Les conflits et les perturbations des marchés mondiaux de l'énergie pourraient pousser des millions de personnes supplémentaires vers la faim en augmentant les coûts du carburant, des engrais et de l'alimentation, a prévenu mercredi le président du Fonds international de développement agricole (FIDA) basé à Rome.
S'exprimant lors de la publication d'un nouveau rapport des Nations Unies sur la sécurité alimentaire mondiale, le président du FIDA, Alvaro Lario, a déclaré que la hausse des prix de l'énergie a un impact direct sur le coût des intrants agricoles, rendant plus difficile pour les petits agriculteurs des pays en développement de produire de la nourriture. Le rapport, compilé par plusieurs agences de l'ONU, estime que jusqu'à 783 millions de personnes ont souffert de la faim chronique en 2023, les projections pour 2024 et 2025 ne montrant que peu d'amélioration en raison des conflits en cours et des chocs économiques.
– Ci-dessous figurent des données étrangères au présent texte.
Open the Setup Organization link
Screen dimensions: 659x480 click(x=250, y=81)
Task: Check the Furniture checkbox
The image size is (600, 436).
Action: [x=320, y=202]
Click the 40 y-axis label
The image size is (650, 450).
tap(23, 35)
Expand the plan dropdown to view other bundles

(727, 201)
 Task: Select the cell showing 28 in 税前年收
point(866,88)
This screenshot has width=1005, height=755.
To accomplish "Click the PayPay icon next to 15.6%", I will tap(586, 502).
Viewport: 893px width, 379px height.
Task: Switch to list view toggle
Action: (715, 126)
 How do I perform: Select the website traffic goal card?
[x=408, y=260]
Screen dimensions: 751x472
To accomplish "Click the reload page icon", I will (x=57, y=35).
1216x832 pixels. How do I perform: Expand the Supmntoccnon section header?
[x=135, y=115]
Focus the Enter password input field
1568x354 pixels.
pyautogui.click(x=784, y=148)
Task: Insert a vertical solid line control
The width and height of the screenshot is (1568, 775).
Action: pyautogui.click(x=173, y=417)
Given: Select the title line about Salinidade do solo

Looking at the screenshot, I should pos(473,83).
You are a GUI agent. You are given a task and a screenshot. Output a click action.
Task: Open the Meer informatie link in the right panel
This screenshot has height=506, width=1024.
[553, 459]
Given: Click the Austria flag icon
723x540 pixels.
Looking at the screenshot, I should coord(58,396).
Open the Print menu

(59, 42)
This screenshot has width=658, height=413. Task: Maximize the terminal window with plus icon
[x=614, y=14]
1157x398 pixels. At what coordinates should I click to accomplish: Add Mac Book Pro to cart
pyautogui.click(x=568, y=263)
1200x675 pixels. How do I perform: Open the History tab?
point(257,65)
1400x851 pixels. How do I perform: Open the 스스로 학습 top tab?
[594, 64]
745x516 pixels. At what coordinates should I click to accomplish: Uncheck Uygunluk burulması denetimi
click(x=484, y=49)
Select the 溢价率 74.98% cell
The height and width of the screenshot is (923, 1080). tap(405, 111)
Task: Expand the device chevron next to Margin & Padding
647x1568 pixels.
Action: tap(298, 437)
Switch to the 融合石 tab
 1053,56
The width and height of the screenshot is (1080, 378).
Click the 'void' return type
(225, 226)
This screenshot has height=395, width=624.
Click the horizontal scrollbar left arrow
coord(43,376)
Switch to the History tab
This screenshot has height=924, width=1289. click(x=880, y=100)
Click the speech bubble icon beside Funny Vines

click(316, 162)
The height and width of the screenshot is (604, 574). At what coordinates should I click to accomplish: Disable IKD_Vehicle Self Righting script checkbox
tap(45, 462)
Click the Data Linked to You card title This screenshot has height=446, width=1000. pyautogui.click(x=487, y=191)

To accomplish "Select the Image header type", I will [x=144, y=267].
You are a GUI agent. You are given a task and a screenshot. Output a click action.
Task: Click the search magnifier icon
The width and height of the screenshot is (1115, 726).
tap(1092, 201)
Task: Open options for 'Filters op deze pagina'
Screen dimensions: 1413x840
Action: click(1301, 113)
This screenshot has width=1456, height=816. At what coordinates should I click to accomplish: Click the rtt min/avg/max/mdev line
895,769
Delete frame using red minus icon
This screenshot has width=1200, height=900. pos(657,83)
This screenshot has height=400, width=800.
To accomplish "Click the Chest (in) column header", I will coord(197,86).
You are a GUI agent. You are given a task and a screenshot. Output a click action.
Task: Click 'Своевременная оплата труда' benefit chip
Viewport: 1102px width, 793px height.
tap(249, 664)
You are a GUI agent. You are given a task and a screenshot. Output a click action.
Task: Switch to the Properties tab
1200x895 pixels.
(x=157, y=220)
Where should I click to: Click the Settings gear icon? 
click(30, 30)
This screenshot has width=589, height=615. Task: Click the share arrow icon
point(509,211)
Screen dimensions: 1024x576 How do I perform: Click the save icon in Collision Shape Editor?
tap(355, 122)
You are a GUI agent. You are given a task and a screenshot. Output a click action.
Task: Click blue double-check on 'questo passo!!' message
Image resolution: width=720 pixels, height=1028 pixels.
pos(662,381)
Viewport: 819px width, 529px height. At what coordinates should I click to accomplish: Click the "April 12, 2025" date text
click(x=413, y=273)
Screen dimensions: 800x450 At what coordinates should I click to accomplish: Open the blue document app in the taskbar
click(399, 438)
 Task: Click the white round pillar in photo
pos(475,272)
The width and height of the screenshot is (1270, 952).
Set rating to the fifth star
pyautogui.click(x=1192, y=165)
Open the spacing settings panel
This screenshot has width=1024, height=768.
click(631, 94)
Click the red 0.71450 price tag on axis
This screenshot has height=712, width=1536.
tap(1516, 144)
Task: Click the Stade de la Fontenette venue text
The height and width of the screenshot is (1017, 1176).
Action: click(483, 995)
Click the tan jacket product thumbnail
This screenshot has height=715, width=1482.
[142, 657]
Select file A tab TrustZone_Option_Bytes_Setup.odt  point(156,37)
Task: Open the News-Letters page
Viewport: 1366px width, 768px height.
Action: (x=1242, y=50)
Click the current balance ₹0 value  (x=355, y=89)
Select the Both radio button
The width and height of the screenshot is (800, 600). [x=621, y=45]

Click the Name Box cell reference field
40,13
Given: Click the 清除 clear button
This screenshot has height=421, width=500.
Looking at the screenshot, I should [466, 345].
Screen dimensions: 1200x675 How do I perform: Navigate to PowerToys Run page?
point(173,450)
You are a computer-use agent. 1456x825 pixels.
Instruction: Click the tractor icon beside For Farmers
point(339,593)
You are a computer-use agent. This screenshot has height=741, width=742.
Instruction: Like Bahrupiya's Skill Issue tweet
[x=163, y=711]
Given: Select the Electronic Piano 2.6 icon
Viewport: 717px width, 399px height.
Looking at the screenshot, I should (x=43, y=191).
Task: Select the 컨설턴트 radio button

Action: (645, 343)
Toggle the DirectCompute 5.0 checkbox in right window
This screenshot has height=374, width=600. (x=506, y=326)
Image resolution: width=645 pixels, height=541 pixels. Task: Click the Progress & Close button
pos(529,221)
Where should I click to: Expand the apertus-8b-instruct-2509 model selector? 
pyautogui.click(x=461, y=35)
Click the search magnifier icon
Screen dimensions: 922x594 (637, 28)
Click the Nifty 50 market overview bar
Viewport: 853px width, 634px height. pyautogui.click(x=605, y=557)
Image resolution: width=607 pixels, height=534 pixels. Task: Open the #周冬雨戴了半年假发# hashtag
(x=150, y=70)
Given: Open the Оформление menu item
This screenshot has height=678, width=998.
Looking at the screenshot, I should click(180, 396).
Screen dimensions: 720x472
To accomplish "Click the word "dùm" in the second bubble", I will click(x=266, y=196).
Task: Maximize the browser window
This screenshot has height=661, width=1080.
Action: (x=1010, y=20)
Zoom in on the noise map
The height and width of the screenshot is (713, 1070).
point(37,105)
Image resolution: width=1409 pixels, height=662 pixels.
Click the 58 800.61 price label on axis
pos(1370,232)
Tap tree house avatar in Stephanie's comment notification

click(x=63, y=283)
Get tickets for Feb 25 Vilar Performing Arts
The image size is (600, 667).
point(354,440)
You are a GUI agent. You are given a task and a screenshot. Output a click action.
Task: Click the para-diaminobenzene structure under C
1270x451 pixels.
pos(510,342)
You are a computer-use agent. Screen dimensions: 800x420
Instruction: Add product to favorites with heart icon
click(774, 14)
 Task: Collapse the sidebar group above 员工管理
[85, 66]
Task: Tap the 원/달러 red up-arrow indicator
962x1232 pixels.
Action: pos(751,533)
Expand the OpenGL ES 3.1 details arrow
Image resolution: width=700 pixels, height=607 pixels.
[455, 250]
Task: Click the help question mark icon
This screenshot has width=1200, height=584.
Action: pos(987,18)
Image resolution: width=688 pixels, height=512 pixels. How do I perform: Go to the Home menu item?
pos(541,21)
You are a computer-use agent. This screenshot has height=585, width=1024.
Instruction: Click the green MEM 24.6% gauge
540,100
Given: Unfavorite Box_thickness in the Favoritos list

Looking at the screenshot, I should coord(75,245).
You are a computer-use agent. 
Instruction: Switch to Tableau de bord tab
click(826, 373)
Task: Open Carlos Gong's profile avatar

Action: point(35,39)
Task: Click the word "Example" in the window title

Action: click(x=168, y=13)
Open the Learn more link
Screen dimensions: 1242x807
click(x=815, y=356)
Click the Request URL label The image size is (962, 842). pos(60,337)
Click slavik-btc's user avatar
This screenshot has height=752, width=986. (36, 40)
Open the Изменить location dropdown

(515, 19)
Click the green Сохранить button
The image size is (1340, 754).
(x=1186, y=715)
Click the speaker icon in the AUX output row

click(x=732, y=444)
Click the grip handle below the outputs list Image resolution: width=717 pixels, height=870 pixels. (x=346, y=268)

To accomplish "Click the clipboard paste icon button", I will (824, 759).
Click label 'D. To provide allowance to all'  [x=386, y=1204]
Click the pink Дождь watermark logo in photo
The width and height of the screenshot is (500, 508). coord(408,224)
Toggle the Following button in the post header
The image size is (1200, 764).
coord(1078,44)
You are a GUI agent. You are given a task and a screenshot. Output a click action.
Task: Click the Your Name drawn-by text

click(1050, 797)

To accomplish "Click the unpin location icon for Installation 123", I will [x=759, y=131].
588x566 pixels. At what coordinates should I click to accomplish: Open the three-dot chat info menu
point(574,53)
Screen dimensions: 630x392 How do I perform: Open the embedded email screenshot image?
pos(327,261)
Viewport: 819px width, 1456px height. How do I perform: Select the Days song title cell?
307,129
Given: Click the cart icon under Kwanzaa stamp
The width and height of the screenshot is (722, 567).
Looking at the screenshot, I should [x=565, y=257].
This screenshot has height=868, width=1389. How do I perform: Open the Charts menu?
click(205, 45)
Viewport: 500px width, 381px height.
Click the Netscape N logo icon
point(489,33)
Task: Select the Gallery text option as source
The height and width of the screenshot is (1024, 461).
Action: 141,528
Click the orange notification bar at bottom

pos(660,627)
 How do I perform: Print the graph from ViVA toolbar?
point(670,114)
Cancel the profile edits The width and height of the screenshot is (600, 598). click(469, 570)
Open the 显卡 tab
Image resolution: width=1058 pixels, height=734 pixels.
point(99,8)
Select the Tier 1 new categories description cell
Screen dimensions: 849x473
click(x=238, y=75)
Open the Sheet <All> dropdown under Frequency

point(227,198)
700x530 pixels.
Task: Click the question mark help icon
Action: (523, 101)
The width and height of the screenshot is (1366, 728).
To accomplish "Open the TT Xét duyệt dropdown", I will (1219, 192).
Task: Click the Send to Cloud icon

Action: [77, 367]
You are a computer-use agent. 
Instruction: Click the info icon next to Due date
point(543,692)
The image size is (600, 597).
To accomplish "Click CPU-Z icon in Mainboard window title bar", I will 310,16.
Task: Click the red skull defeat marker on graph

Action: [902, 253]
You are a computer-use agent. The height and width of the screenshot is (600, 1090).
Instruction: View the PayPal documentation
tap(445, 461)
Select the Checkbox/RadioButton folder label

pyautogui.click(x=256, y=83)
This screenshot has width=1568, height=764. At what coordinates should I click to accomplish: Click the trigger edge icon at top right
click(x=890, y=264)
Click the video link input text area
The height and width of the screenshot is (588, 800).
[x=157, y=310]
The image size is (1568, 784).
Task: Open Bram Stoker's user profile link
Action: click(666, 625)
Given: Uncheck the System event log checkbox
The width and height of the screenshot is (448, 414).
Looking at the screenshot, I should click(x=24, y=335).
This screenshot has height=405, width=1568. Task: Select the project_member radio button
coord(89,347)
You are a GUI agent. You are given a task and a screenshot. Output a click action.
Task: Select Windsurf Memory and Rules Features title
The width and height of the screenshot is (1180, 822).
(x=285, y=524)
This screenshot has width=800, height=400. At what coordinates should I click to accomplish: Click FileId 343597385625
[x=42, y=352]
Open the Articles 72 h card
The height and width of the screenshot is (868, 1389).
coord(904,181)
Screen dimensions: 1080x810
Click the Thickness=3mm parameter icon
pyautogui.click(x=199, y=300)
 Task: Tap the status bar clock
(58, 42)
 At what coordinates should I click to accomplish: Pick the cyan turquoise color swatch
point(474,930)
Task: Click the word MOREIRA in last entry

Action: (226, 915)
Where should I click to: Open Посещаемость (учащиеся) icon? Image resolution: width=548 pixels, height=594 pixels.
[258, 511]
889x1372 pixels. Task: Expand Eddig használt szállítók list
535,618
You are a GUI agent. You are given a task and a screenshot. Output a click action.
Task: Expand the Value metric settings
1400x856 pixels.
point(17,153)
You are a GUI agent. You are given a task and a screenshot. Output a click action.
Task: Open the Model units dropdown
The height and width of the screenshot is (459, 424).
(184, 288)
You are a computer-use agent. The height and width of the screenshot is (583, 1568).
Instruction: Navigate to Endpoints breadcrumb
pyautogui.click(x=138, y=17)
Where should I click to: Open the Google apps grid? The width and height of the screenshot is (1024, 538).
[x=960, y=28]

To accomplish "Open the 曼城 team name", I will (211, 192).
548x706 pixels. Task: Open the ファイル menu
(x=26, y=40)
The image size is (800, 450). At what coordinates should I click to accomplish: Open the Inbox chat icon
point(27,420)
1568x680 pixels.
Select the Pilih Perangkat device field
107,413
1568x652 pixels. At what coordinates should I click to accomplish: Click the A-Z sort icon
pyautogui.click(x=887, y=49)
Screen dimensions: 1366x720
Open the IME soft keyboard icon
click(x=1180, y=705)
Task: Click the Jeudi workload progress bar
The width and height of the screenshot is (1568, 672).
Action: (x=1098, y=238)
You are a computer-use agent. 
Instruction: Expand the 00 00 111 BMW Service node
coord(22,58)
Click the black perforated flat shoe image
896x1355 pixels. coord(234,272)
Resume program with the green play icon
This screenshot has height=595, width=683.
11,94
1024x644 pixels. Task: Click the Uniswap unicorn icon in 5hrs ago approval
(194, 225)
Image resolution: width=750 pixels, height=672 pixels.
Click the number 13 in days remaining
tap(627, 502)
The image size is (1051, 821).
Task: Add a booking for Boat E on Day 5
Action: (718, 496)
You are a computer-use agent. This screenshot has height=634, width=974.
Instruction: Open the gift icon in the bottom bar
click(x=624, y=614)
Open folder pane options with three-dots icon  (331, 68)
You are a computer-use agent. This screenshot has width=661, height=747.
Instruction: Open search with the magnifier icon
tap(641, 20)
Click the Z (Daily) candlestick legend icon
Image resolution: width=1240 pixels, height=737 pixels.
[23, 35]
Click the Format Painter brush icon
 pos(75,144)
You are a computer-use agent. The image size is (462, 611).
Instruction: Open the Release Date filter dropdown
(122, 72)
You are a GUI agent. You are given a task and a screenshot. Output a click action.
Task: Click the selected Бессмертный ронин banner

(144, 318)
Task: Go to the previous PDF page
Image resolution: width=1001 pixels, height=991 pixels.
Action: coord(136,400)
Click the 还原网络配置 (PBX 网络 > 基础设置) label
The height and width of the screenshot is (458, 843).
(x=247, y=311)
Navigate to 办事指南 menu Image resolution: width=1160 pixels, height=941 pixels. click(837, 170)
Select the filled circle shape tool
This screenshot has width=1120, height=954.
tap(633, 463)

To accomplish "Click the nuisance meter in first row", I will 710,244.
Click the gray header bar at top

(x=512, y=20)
« Nous assistons à une tempête parfaite où les conflits, les prix élevés de l'énergie et les chocs climatiques convergent pour annuler des années de progrès contre la faim », a déclaré Lario. Il a souligné que sans une action urgente pour stabiliser les marchés de l'énergie et soutenir la production agricole dans les régions vulnérables, le nombre de personnes sous-alimentées pourrait augmenter considérablement.
Le rapport de l'ONU souligne que la guerre en Ukraine, les conflits en cours au Moyen-Orient et dans certaines parties de l'Afrique, ainsi que les marchés de l'énergie volatils, ont perturbé les chaînes d'approvisionnement mondiales, faisant grimper le coût des engrais et du carburant. Cela a particulièrement touché des régions comme l'Afrique subsaharienne et l'Asie du Sud, où l'insécurité alimentaire était déjà élevée.
Le FIDA a appelé à une augmentation des investissements dans l'agriculture résiliente au climat et les programmes de protection sociale pour aider les communautés les plus vulnérables à s'adapter à la hausse des coûts et aux chocs. L'agence a également exhorté les gouvernements à éviter les restrictions à l'exportation qui pourraient déstabiliser davantage les marchés alimentaires mondiaux.